Georges Gumpel a accepté la responsabilité d’agir au nom de tous les membres de l’UJFP et plus largement de tous les français juifs indignés par le blocus par l’occupation et la colonisation des territoires palestiniens occupés, et de dire NON ! Nous ne nous identifions pas à cette politique, nous refusons ses crimes, et surtout nous refusons d’être désignés d’office comme les soutiens inconditionnels d’Israël. Notre judéité comme notre humanité et notre citoyenneté, sont les moteurs de notre action contre l’injustice, contre les violations des droits humains et du droit international commises par Israël. Rien ne peut justifier ou légitimer le siège de Gaza, comme rien ne justifie les attaques incessantes dont cette étroite bande de terre est la cible depuis des années maintenant. La défaillance de la communauté internationale la rend complice de cette situation tragique . Georges Gumpel représente aussi le réseau européen des Juifs pour une paix juste auquel est affiliée l’UJFP. D’autres membres de ce réseau seront sur des bateaux européens avec le même message de solidarité avec la population de Gaza et de refus du blocus.
Né en 1937 à Paris d’une famille juive française laïque et totalement étrangère à la question du sionisme, il a exercé la profession de fleuriste décorateur jusqu’à sa retraite.

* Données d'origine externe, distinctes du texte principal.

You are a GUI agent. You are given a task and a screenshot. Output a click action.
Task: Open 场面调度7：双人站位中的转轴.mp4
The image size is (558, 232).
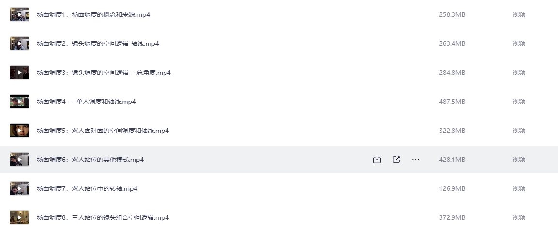tap(87, 189)
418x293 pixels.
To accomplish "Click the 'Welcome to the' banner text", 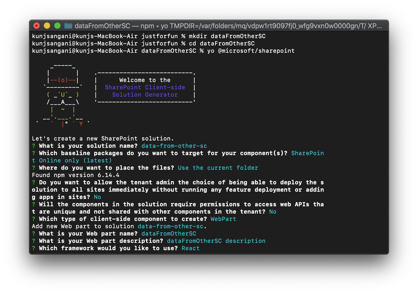I will (x=145, y=80).
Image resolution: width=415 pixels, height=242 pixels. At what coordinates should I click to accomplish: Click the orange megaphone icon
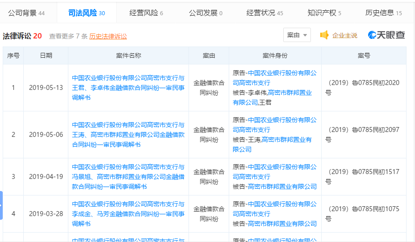pyautogui.click(x=324, y=35)
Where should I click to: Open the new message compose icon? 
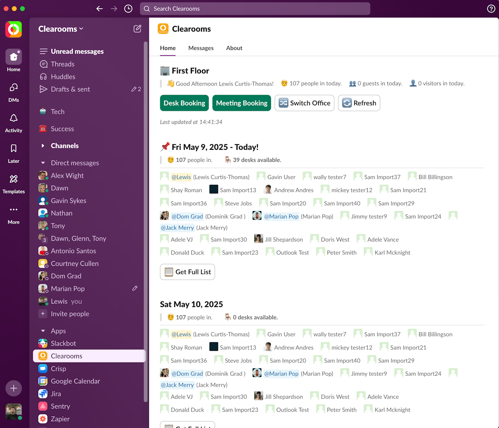137,29
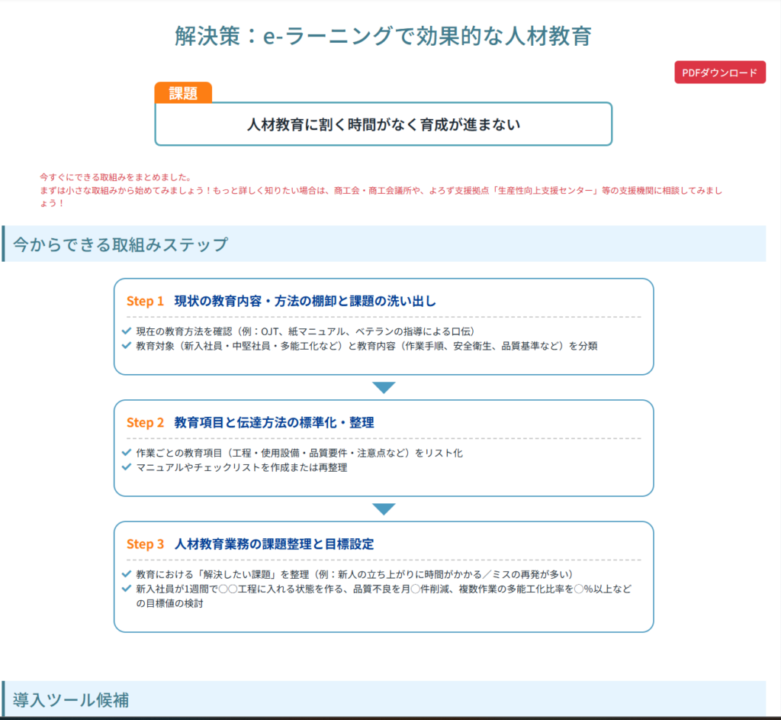Click the downward arrow between Step 1 and Step 2
Image resolution: width=781 pixels, height=720 pixels.
coord(384,388)
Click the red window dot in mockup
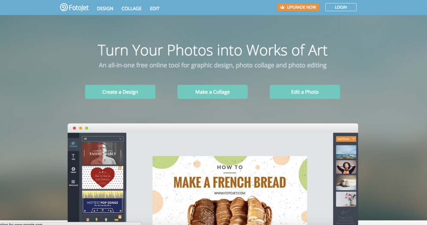This screenshot has height=225, width=427. click(74, 128)
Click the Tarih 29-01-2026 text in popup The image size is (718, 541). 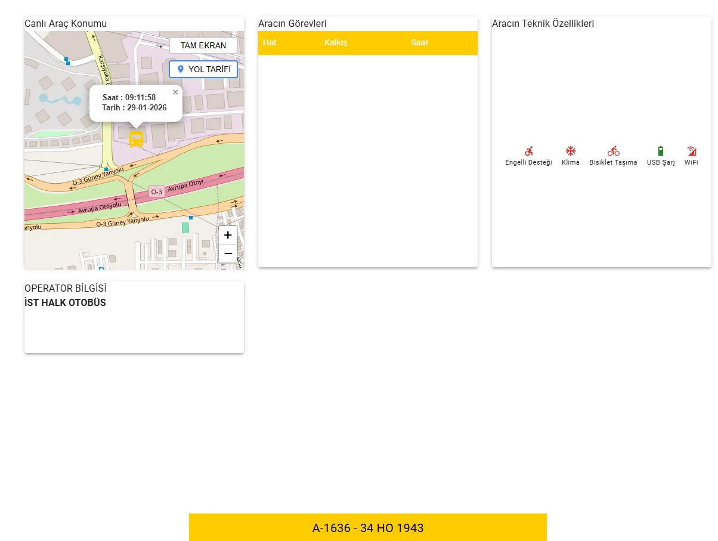(x=134, y=108)
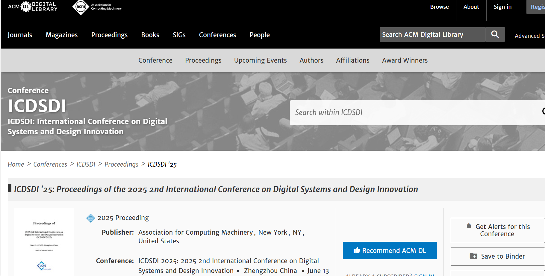Focus the Search ACM Digital Library field
Screen dimensions: 545x276
tap(432, 34)
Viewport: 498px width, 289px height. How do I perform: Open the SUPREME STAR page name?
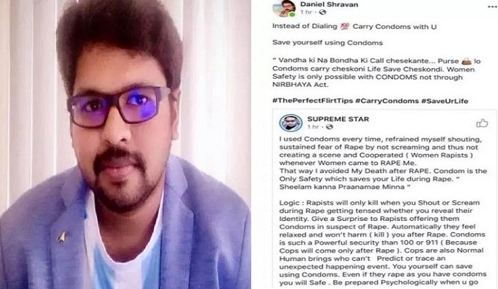338,119
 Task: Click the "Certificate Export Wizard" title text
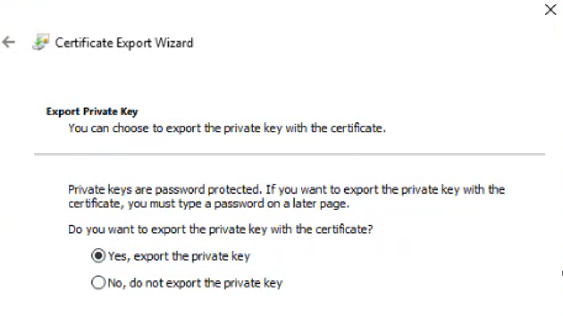point(124,43)
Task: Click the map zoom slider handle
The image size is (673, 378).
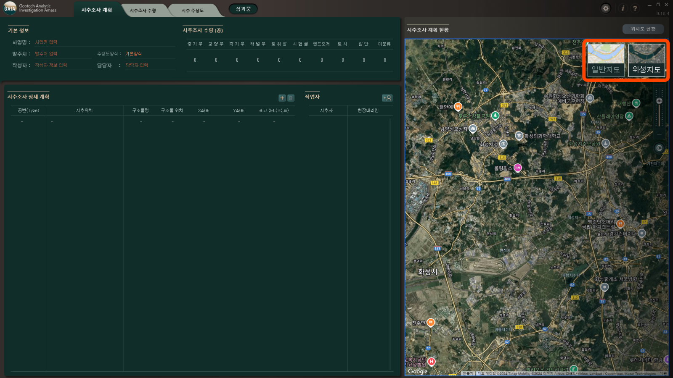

Il est veuf et grand père de deux petites filles.
Victime du nazisme et des lois racistes et fascistes du gouvernement français de Vichy, il a été un enfant caché dès 1943 dans une institution religieuse lyonnaise, puis dans une famille de paysans pauvres de Haute-Loire jusqu’à la libération. Il est fils d’un déporté « mort pour la France » à Melk en Autriche en avril 1945.
Son père a été arrêté à Lyon fin juillet 1944 en distribuant des tracts, et déporté dans le convoi du 11 aout 1944 à Auschwitz.
Georges était partie civile au procès de Klaus Barbie à Lyon en 1987. Barbie était inculpé du seul chef d’accusation de crimes contre l’humanité, dont ceux relatifs au convoi du 11 aout 44 pour la déportation d’un nombre indéterminé d’hommes, de femmes et d’enfants (entre 600 et 800) .
Georges est devenu selon ses propres termes un « juif-politique » en 2000 lorsqu’il s’engage dans l’UJFP qu’il a contribué à construire et développer notamment dans sa région lyonnaise mais aussi nationalement. Il est membre du bureau national de l’UJFP.
Son engagement marque son refus des crimes commis par Israël envers les Palestiniens, crimes commis en utilisant et manipulant son histoire, et aussi son refus que des organisations juives comme le CRIF soutienne bruyamment la politique israélienne en son nom. Il s’engage aussi pour la défense des droits légitimes du peuple palestinien, pour la défense et le respect du droit international.
A travers ce combat il est devenu, dit-il, « un anti sioniste conséquent », exigeant l’application du droit international et que les auteurs des crimes commis dans les Territoires Palestiniens Occupés , à Gaza, soient jugés devant les instances internationales compétentes.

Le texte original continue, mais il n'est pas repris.